Causas de la enfermedad de Parkinson

La enfermedad de Parkinson ocurre cuando las células nerviosas mueren o se dañan. Normalmente, estas neuronas producen una sustancia química cerebral importante conocida como dopamina, que es responsable de transmitir señales en el cerebro. La pérdida de dopamina produce patrones nerviosos anómalos dentro del cerebro que perjudican el movimiento. Los estudios han demostrado que la mayoría de pacientes con enfermedad de Parkinson han perdido del 60 al 80 por ciento o más de las células que producen dopamina cuando aparecen los síntomas.

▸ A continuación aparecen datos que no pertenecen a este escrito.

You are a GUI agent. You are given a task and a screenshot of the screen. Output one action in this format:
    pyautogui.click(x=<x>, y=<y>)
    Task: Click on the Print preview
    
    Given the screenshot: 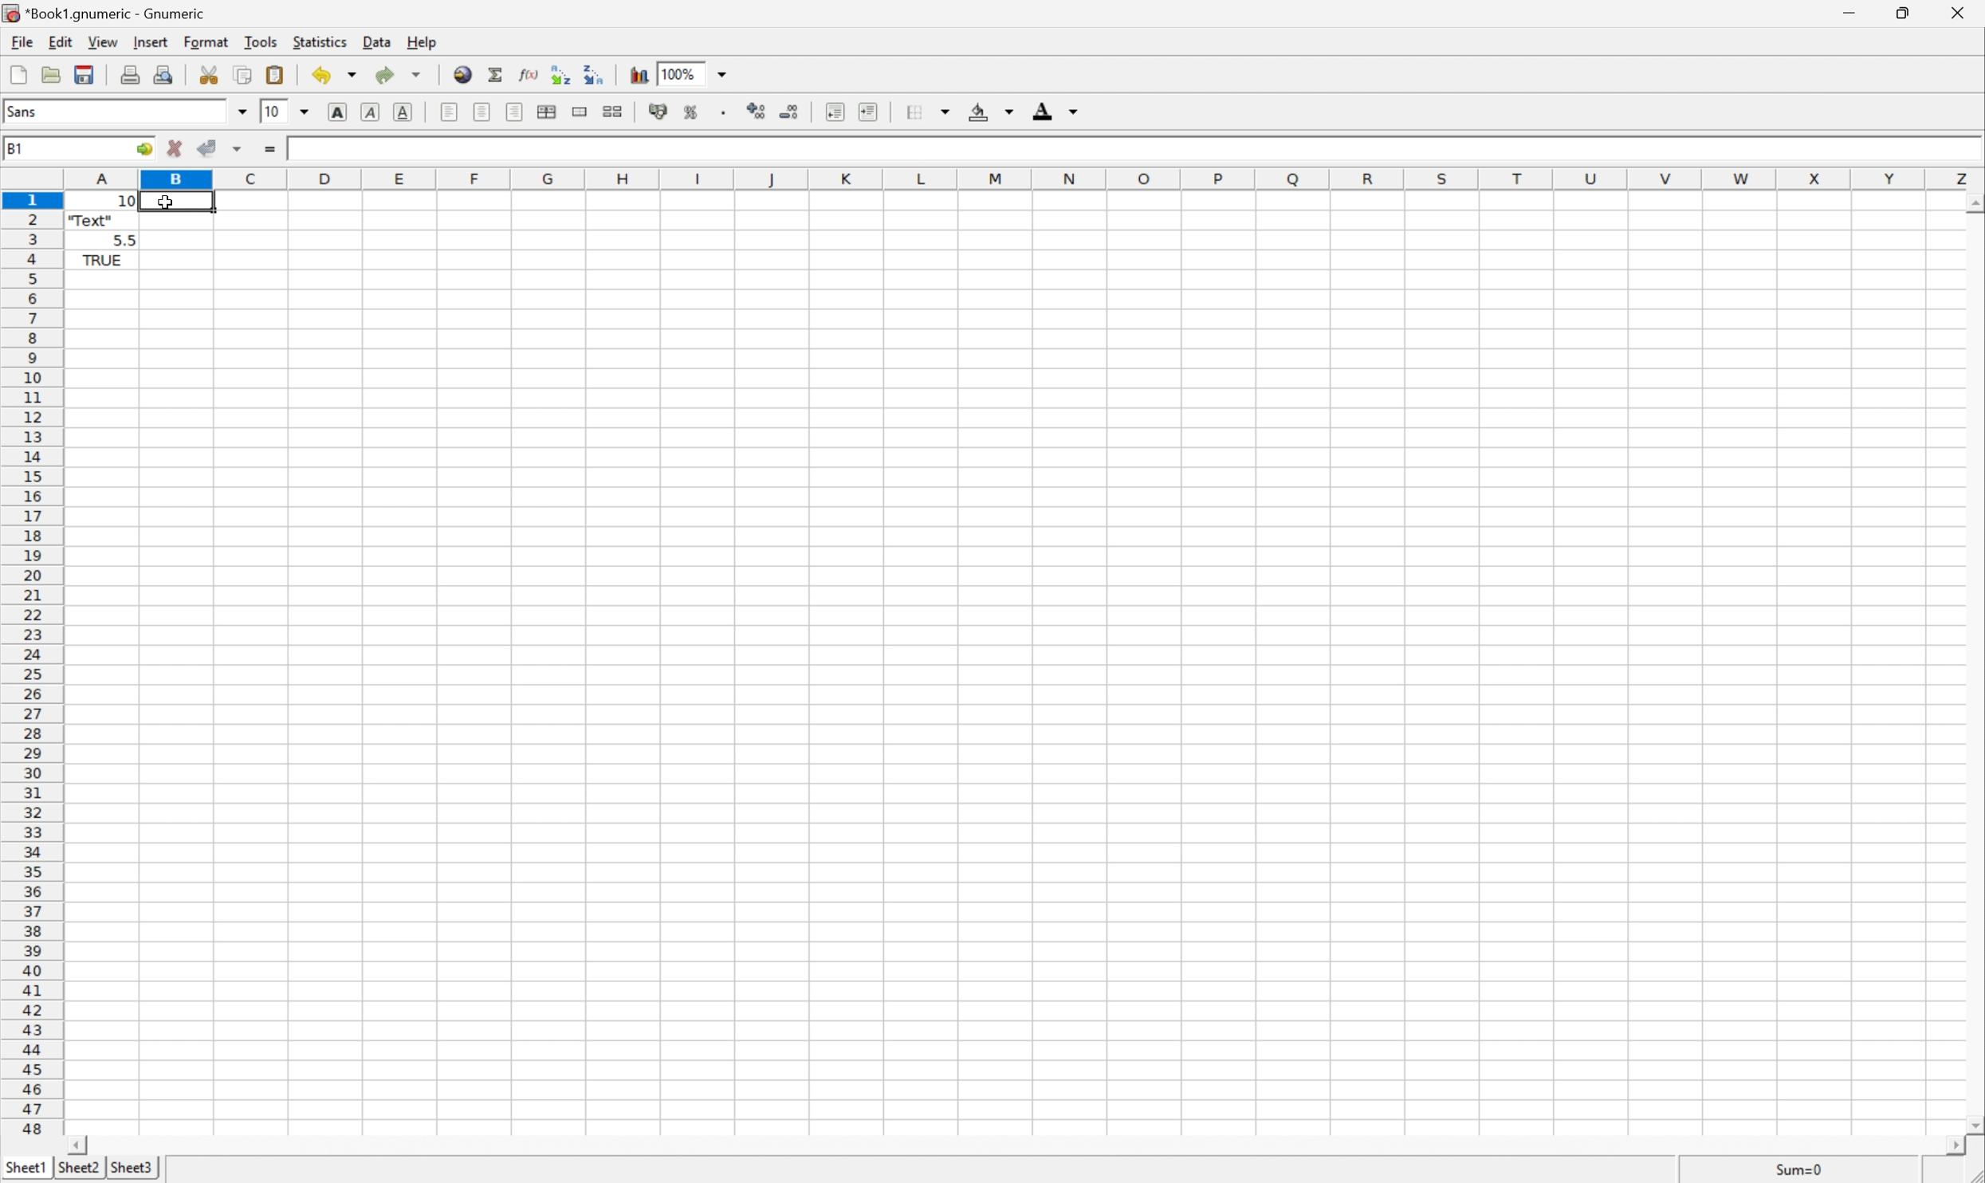 What is the action you would take?
    pyautogui.click(x=164, y=73)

Estudios recientes han demostrado que las personas con la enfermedad de Parkinson también padecen pérdida de los extremos de los nervios que producen el neurotransmisor norepinefrina. La norepinefrina es el principal transmisor de sustancias químicas del sistema nervioso simpático que controla muchas funciones automáticas del cuerpo, como el pulso y la presión sanguínea. La pérdida de norepinefrina podría explicar varios de los rasgos no motores que se ven en el Parkinson, como fatiga y anomalías de la regulación de la presión sanguínea.

Factores de riesgo

Obtener un recuento preciso del número de casos de enfermedad de Parkinson puede ser imposible porque muchas personas en las fases iniciales de la enfermedad asumen que sus síntomas son el resultado del envejecimiento normal y no buscan ayuda de un médico. Cada año se diagnostican cerca de 50,000 estadounidenses con enfermedad de Parkinson, según The National Institute of Neurological Disorders and Stroke. El diagnóstico también puede ser difícil debido a que otras condiciones pueden producir síntomas de enfermedad de Parkinson y no existe un examen definitivo de la enfermedad.

Un factor de riesgo claro de la enfermedad de Parkinson es la edad. La edad media de inicio son los 60 años y la probabilidad aumenta a medida que aumenta la edad. Sin embargo, entre el cinco y el 10 por ciento de las personas con enfermedad de Parkinson tienen una enfermedad con "inicio temprano" que comienza antes de los 50 años. El inicio temprano de la enfermedad se suele heredar y en algunos casos se ha relacionado con mutaciones de genes específicos. Las personas con uno o más familiares cercanos que padecen enfermedad de Parkinson tienen mayor riesgo de desarrollar la enfermedad, pero el riesgo total es solo del dos al cinco por ciento a no ser que la familia tenga una mutación de los genes de la enfermedad que se conozca.